EP 0641748 B1 (SCHANZE) relates to a waterglass-based material for securing wall plugs, threaded rods and the like in cavities, especially drilled holes, in concrete, stone and brick masonry, with at least one finely particulate, high-activity coreactant, such as SiO2 and/or Al2O3, for example, more particularly from waste materials, and also with fillers, such as finely ground quartz and/or silica sand, for example, the material being characterized in that the waterglass, more particularly potassium waterglass, has a molar ratio of SiO2 to alkali metal oxide of greater than 1.4, preferably 1.45-1.60, but in any case less than 2, and in that the material additionally contains, per 100 parts by weight of waterglass, 10 to 40, preferably 20 to 30 parts by weight of a curing agent in the form of a compound which neutralizes the alkali metal of the waterglass with elimination of an acid which is stronger than silicic acid.
Against this background it is desirable to be able to specify alternatives to conventional concrete that can be classed as climate-friendly, which are able to achieve at least some of the desired positive properties of conventional varieties of concrete, and/or which even possess better properties.

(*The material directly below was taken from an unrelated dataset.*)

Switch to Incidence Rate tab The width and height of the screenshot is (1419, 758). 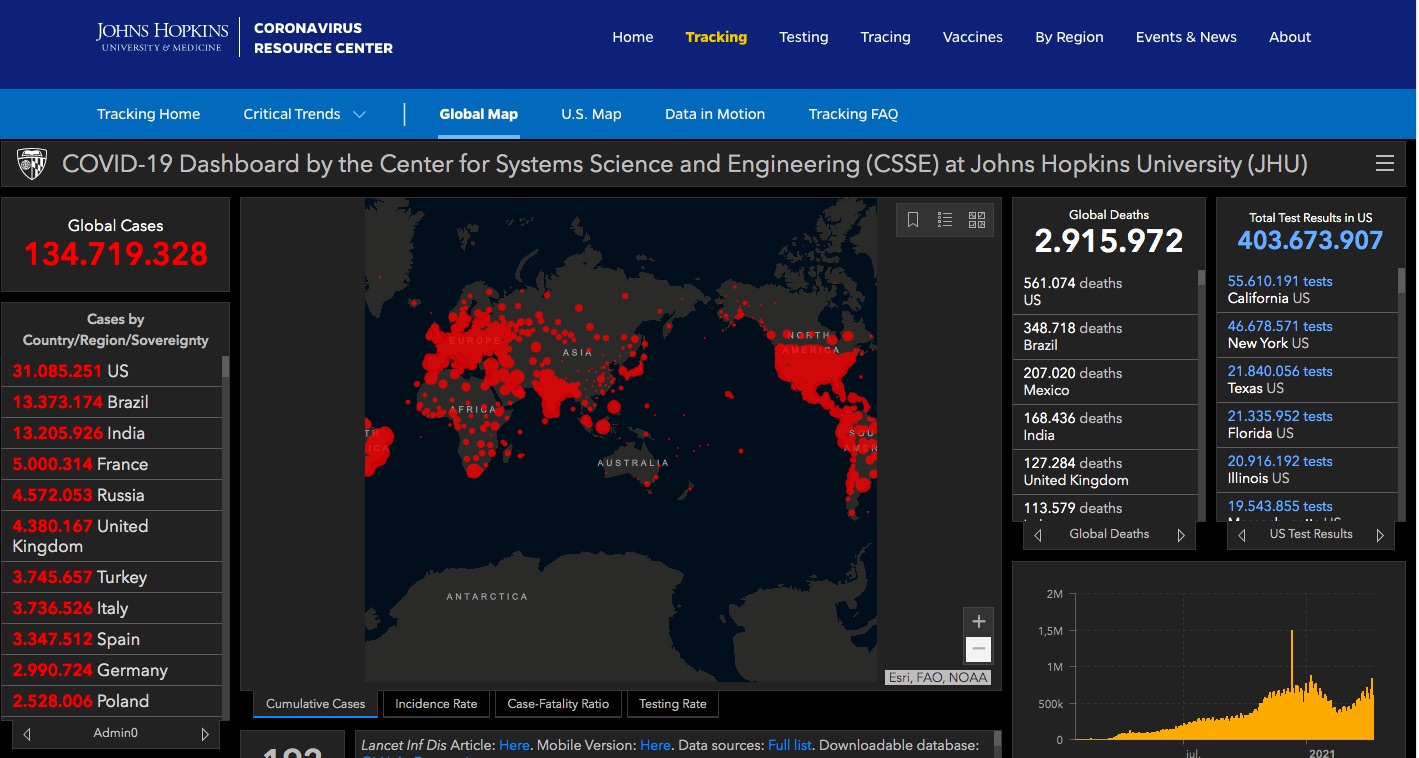point(436,704)
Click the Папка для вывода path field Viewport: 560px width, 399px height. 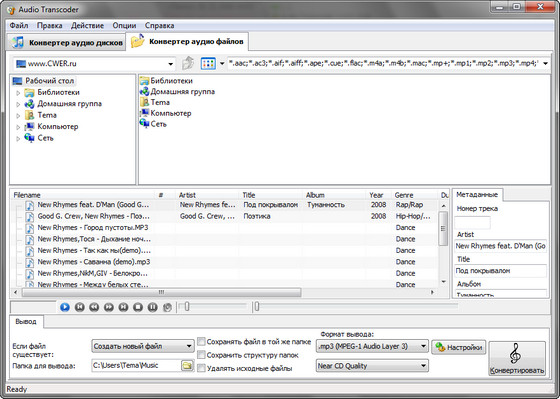coord(136,365)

One of the desired qualities, therefore, though not the only one, is for the provision of a material which can be used as a substitute for concrete, having at least the strength of concrete, while being superior to concrete in terms of temperature stability and CO2 balance, and enabling the use of desert sand and fine sand as aggregate material.
It is likewise desirable, furthermore, to provide a substitute for at least some ceramic applications as well, such as for sanitary ceramics, and so on, but also for industrial ceramics.
The problem addressed by the present invention was therefore critically that of providing substitute materials for the above-stated applications and also for further fields of use such as 3D printing, the eco-friendly binding of dusts, salts and pollutants, the production of coating materials for renovation purposes, for example, or building materials for interior finishing.
These substitute or replacement materials ought at the same time to have a multiplicity of properties, for example:
A first subject of the invention relates to an inorganic polymer containing Si, Al, Ca, alkali metal and O, which is distinguished by the fact that in a 27Al MAS-NMR spectrum of the solid, compared with the 27Al MAS-NMR spectrum of calcium aluminate, there is an additional signal whose chemical shift lies between that of the main peak of calcium aluminate and the calcium aluminate peak next upfield to the main peak. The inorganic polymer is distinguished more particularly by the additional fact that in a solid-state IR spectrum it has a band at about 950-910 cm−1.
Surprisingly it has been found that the inorganic polymers of the present invention entirely meet the complex profile of requirements described above.
The concrete substitute of the invention is produced from waterglass, calcium aluminate, water and alkali metal hydroxide (preferably NaOH and/or KOH); the material therefore contains Si, Al, Ca, an alkali metal (preferably Na and/or K) and O. In the reaction, negatively charged aluminum tetrahedra—activated by OH− groups—react with charge-neutral silicon tetrahedra, with the negative charge of the Al tetrahedra compensated by Ca2+ ions from the calcium aluminate.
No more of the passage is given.